ICEM’s German affiliate, IGBCE, held yet another mass mobilisation on 24 March in Ludwigshafen, alongside BASF’s massive chemicals complex there. The purpose of the manifestations are to continue to buoy support among rank-and-file chemical workers for the union’s 7% wage demands in national bargaining with the chemical employers’ association, the BAVC.

The second round of federal bargaining covering 550,000 workers in 1,900 companies is set for 30-31 March in Bad Honnef, North Rhine-Westphalia state. The first round of federal talks took place in Hanover on 15 March, with employers refusing to put forward an offer.

In the fortnight since, IGBCE has deployed a “wage truck” and bus tour of activists to 12 chemical sites, reminding workers that they deserve good money for the hard work they’ve performed in pulling German chemical employers through the financial crisis. Some 30,000 IGBCE members in chemicals have turned out for the rallies thus far.

A rally also was held at the Rhein Chemie Rheinau GmbH plant near Mannheim on 24 March and after one on Friday, 25 March, at Boehringer-Ingelheim’s plant in Biberach, the manifestation tour continues today with mobilisations at Hoechst, Merck, and other companies in Frankfurt and in Darmstadt.

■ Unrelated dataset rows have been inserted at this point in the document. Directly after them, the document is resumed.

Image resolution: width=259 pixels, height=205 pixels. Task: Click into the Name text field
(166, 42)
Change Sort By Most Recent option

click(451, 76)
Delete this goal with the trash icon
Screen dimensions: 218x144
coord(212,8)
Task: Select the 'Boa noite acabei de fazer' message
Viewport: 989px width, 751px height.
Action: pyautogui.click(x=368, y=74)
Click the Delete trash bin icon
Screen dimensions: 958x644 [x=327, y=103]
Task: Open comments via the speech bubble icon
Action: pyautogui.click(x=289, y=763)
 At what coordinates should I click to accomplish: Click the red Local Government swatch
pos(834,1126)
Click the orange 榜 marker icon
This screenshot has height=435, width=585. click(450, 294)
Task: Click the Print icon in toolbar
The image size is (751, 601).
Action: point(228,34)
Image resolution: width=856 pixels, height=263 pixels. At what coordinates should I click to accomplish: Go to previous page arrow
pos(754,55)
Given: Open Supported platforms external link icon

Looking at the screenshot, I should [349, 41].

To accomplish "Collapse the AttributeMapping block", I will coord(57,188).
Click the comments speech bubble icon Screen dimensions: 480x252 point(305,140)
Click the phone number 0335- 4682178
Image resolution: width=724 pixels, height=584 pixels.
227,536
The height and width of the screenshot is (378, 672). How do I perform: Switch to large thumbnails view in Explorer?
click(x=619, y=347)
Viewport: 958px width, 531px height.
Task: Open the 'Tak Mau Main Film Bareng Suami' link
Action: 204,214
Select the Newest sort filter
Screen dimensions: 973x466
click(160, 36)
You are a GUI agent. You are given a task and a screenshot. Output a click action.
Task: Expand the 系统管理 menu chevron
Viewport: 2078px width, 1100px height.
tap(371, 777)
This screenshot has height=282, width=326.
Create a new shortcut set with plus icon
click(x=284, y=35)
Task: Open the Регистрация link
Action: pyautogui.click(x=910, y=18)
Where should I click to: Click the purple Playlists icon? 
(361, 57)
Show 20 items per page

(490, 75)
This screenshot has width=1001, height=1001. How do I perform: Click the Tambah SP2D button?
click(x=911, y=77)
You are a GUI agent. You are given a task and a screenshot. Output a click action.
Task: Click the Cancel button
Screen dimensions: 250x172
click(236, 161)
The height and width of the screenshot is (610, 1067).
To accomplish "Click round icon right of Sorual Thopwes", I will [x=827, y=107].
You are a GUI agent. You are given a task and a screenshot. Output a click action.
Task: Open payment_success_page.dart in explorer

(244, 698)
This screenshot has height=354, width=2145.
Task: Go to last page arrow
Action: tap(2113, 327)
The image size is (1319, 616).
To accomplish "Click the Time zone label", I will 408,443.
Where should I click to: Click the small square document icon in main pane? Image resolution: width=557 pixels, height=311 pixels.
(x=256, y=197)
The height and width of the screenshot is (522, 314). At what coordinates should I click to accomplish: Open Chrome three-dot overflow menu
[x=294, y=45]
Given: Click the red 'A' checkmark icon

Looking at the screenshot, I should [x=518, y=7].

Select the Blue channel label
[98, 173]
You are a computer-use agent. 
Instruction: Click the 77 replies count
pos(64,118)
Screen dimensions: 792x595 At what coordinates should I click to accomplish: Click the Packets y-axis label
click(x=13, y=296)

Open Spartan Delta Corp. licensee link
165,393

The truck and caravan will make another stop tomorrow in Hanau, before culminating for a 30 March demonstration prior to the talks in Bad Honnef.

IGBCE Demo in Hanover

“We expect a conclusion to come” in Bad Honnef, said IGBCE Governing Board member Peter Hausmann, who heads the union’s Collective Bargaining Department. “We expect employers to put a fair offer on the table,” something, he noted, that was absent in Hanover, or in the nine rounds of regional bargaining earlier this year.

IGBCE is adamant that 7% over the next 12 months is fair compensation for workers who absorbed work-time cuts and other social curtailments to help chemical producers weather the economic crisis. The union said the industry has now overcome that crisis. With German production capacities at full levels and sales and profits gushing upward, the time for fairness and justice to the people who delivered this return to prosperity is this week in Bad Honnef.